Worauf bauen wir auf:
– Langjährige historische und pädagogische Arbeit des Bildungswerks Stanisław Hantz in der Region
– umfangreiche Kooperation mit der Gedenkstätte Belzec
– SchülerInnen-Projekte mit Kooperationsschulen u.a. in Rawa Ruska, Żółkiew (Ukraine), Izbica, Belzec, Lubicza Królewska (Polen)
– Langjährige Kooperation mit der Stichting Sobibor (Niederlande)

Der Plan umfasst mehrere Projektphasen. Konkrete Pläne gibt es für den ersten Schritt, in dem im Rahmen von „Workcamps“ das Gelände schrittweise erschlossen und hergerichtet werden soll. Für die Workcamps gibt es bereits unterschiedliche interessierte Gruppen, aus Sportvereinen, Gewerkschaftsjugend und Jugendorganisationen, die auf ihrer Reise nach Polen handwerkliche Arbeit mit Bildungsarbeit und der Erkundung der unterschiedlichen historischen Stätten verbinden möchten.
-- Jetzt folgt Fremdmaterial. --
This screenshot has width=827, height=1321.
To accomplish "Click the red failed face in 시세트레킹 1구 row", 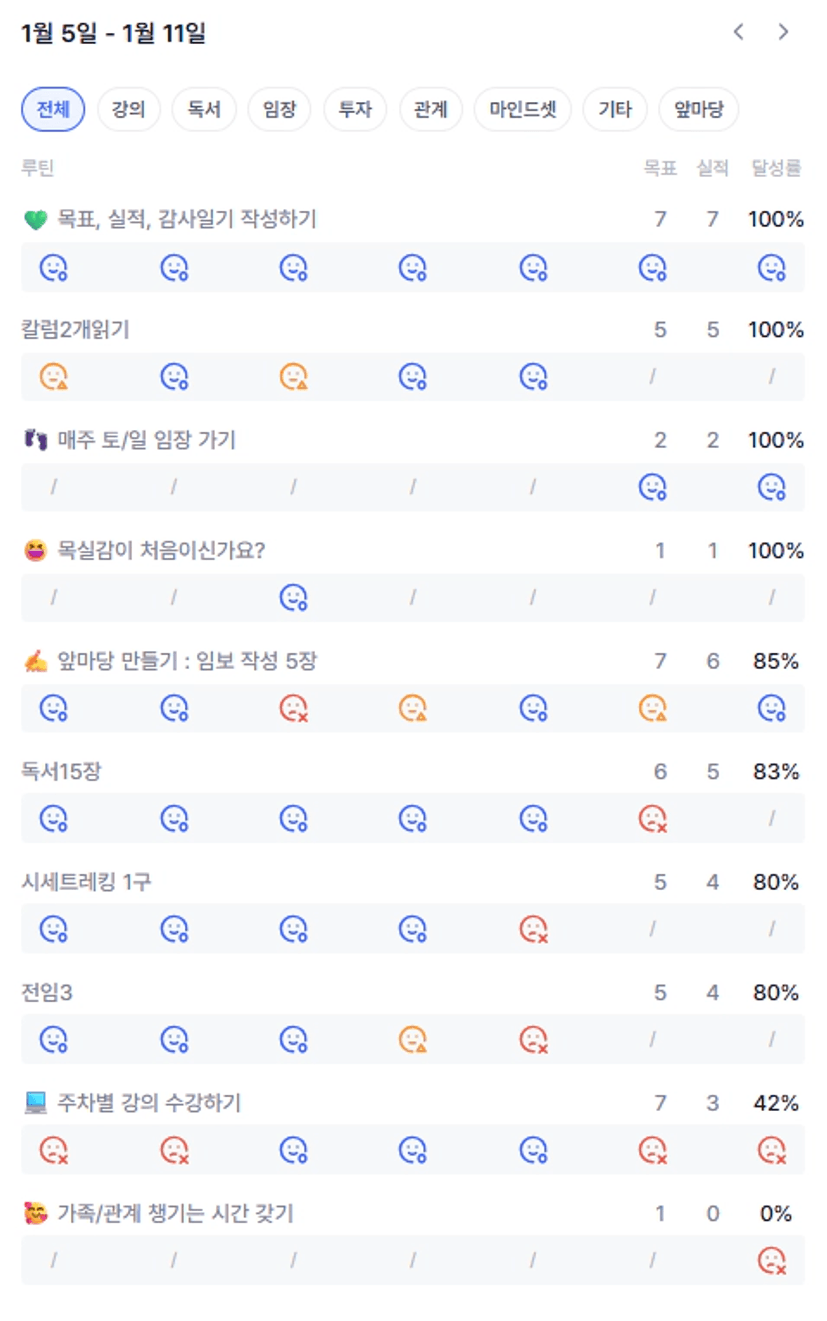I will point(533,929).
Im Garten/ Innenhof des Geländes soll auf diese Weise anschließend eine Outdoor-Fläche für eine Ausstellung entstehen, die Besuchern der Gedenkstätte das Gebäude als „Ort der Täter“ vermittelt, aber ebenso Raum für andere mögliche Präsentation bietet.

Unter fachlicher Anleitung sollen auch erste Renovierungsarbeiten am Haus selbst im Rahmen von Workcamps umgesetzt werden. Wir verstehen die gemeinsame Arbeit am Haus als elementaren Teil des Gesamtprojektes. Die Einbindung unterschiedlicher Partnerinitiativen dient der Bekanntmachung des Ortes über Grenzen hinweg und bring eine möglichst große Zahl von Menschen in direkten Kontakt mit Kommandantur, Gedenkstätte und den zahlreichen Orten des Holocausts in der näheren Umgebung der Wojwodschaft Lublin.

Was soll geschehen:
– Erhalt der Kommandantur als historisch wichtiges Gebäude
– Einbeziehung der Kommandantur als „Ort der Täter“ in Führungen und pädagogische Arbeit der Gedenkstätte
– Einrichtung einer Outdoor-Ausstellungsfläche
– Sanierung des Gebäudes und Einrichtung von Workshop-, Ausstellungs- und Begegnungsräumen.

Mittelfristiges Ziel ist die Herrichtung von Räumlichkeiten für Workshops und Gruppengespräche für Besucher der Gedenkstätte. Hierfür sollen selbstverständlich Fachkräfte eingesetzt werden und das ganze Vorhaben kann nur einer professionellen Planung unterliegen. Die Gedenkstätte selbst verzeichnet jährlich steigende Besucherzahlen, besonders von Schulklassen aus der Region. Eine geeignete Infrastruktur für Workshops und Veranstaltungen im Gruppenkontext gibt es vor Ort nicht. Die Gedenkstätte unterstützt unser Vorhaben, kann sich jedoch aktuell finanziell nicht am Projekt beteiligen. Wir wollen mit unserem Projekt dazu beitragen, die Erinnerung an einen der wichtigsten Orte des Holocausts zu erhalten und neue Möglichkeiten für die Auseinandersetzung mit der Geschichte schaffen.

Für den ersten und elementaren Schritt bitten wir nun kurzfristig um Unterstützung. Wir wollen den Kauf des Gebäudes am 22.Juni in Polen angehen und damit das Gebäude für die Zukunft sichern. Wir haben in diesem Zusammenhang ebenfalls eine Crowdfunding-Aktion gestartet. Die Unterstützung kann aber auch zweckgebunden als Spende auf das Konto des „Bildungswerk Stanisław Hantz e.V.“ erfolgen.

Wir freuen uns über jedes Interesse an diesem Projekt.